Le 9 mai 2023
Une production du grand Wong Kar-wai qui choisit l’intimité fantastique et troublante d’un conte, pour parler à demi-mots de la complexité ethnique et géographique du Tibet.


- Réalisateur : Pema Tseden
- Acteurs : Jinpa, Genden Phuntsok, Sonam Wangmo
- Genre : Comédie dramatique
- Nationalité : Chinois
- Distributeur : ED Distribution
- Durée : 1h26mn
- Date télé : 6 novembre 2024 23:35
- Chaîne : Arte
- Titre original : Jinpa
- Date de sortie : 19 février 2020

L'a vu
Veut le voir
Résumé : Sur une route solitaire traversant les vastes plaines dénudées du Tibet, un camionneur qui avait écrasé un mouton par accident prend un jeune homme en stop. Au cours de la conversation qui s’engage entre eux, le chauffeur remarque que son nouvel ami a un poignard en argent attaché à la jambe et apprend que cet homme se prépare à tuer quelqu’un qui lui a fait du tort à un moment donné de sa vie. A l’instant où il dépose l’auto-stoppeur à un embranchement, le camionneur ne se doute aucunement que les brefs moments qu’ils ont partagés vont tout changer pour l’un comme pour l’autre et que leurs destins sont désormais imbriqués à jamais.

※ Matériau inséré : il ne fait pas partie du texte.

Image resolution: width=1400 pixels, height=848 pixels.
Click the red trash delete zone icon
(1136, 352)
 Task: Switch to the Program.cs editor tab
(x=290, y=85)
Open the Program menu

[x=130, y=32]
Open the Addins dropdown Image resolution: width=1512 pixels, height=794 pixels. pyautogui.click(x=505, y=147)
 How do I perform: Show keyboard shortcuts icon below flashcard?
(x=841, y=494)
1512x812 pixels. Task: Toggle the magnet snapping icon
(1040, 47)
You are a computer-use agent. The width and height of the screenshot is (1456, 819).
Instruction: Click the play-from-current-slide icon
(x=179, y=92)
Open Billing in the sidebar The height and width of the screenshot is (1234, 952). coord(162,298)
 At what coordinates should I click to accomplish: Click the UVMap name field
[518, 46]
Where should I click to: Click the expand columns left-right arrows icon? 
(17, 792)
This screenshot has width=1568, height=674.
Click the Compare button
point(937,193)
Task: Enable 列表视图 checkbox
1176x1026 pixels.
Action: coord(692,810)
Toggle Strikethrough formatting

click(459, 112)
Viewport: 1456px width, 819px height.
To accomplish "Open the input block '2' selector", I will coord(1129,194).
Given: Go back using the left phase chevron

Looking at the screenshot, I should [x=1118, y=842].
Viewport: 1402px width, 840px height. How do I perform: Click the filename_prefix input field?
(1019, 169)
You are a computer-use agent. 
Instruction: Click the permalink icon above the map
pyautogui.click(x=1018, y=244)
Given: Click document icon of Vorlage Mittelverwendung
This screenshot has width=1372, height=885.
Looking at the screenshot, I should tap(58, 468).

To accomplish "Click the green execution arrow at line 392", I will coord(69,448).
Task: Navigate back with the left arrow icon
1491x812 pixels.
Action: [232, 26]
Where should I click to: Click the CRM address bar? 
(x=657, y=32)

Critique : Jinpa donne son prénom au titre du film. Il conduit son camion, chargé d’amener des vivres aux villageois, à travers les routes désertiques du Tibet, entre le froid, la neige, les cailloux et le sable. Le réalisateur prévient en introduction que son récit est planté dans une région du Tibet, particulièrement pauvre, où les conditions climatiques difficiles ont réduit les paysages à de grands espaces vides. On boit de l’alcool de riz au volant, sans craindre de croiser un autre véhicule. D’ailleurs, notre chauffeur un peu éméché finit par renverser un mouton qui alimentera les familles de son village. Cet homme a le visage barré de lunettes de soleil, il est habillé d’une veste qui lui donne des allures de cow-boy, et il n’a pas grand-chose à voir avec ses concitoyens, qui confient leur vie à la religion et à l’ennui des vastes plaines désertes.
- Copyright Ed Distribution
Jinpa, un conte tibétain est un film hybride. Hybride, parce qu’il mélange les genres, passant du réalisme social au conte fantastique, empreint de mystères. Hybride aussi, car la bande-son contemporaine contraste avec la pauvreté des gens que le metteur en scène filme et leur mode de vie des plus austères. Hybride enfin, parce qu’il dénonce la brutalité des rapports hommes-femmes, les ravages de l’alcool, avec un ton feutré et délicat. Pema Tseden réalise un long-métrage très inspiré qui, derrière cette histoire de vengeance, raconte en réalité les clivages puissants entre des communautés ethniques très différentes. Ces oppositions rendent compte de la difficulté pour le Tibet, a priori autonome, à constituer une nation unique, forte et indépendante de son voisin la Chine.
- Copyright Ed Distribution
La manière de filmer le rêve ou les fantômes qui hantent l’existence de Jinpa est très ingénieuse. L’économie de moyens ne constitue en aucun cas un frein à la poésie qui se dégage de ce récit pénétrant et étrange. Certes, il faut sans doute des clés de compréhension culturelle pour prendre la mesure de la profondeur du récit. Mais le spectateur peut se laisser porter par une ambiance particulière et ressentir la solitude du héros dans son camion, au milieu de ces montagnes somptueuses. Les animaux hantent le ciel ou la terre, à la façon de ces gens qui s’assomment d’alcool dans une auberge de fortune, ou ces couples en faillite qui font l’amour sur des bouts de lit, sans passion. La citation de fin termine à peine ce grand voyage onirique dans des espaces du bout du monde, auquel le cinéma ne nous habitue guère.